However, this alleged sound argument is actually a fallacy, because it involves reasoning to a conclusion without the evidence to support that conclusion. It’s an example of sophistry, in which specious reasoning is used, i.e., reason which has the allure or attraction of truth but which is shown to be deficient upon closer examination.
Consequently, if someone asks you the “rock so big” question, you can refute their fallacy with this calm and confident reply:
Do you mean can someone who is unlimited be limited? Because if you grant as true that God can do anything as you have, then he necessarily can’t be limited. And so what you propose in your question is something logically untenable, something that isn’t or can’t be real, because your conclusion is not consistent with the initial premise upon which you’ve based your argument, namely, that there can exist a diving being who is truly omnipotent/unlimited.

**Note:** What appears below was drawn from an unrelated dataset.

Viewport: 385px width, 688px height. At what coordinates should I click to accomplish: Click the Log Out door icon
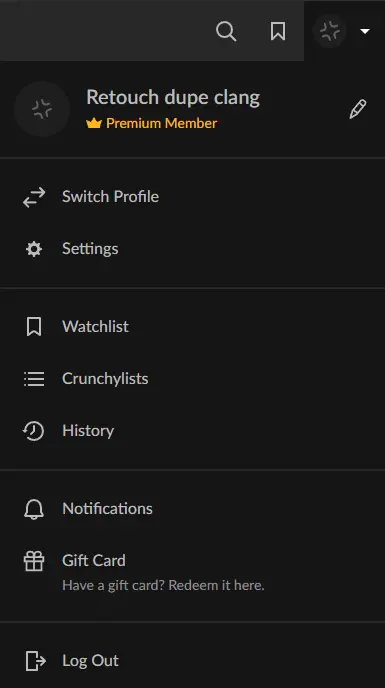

In other words, an omnipotent creator necessarily can’t be limited by anything he creates, including a big rock or the reality of time, because time and space applies to the created universe, not the uncreated God.
Similarly, some people fallaciously argue that God can’t know everything because, if he did, then everything would be predetermined and thus we wouldn’t have free will. To the contrary, all time is present to God because he’s omnipotent and omniscient, and so God is not waiting to see how history unfolds in our lives and those of others. If that were not the case, then God wouldn’t and couldn’t be the all-powerful and all-knowing being we proclaim, which means he wouldn’t be a God worthy of the name.
In fact, God’s knowing all of history doesn’t preclude his giving us free will in our lives to accept or reject him, nor lovingly giving us opportunities to turn from sin and reconcile with him. That is truly a scenario befitting an omnipotent, omniscient and all-loving God.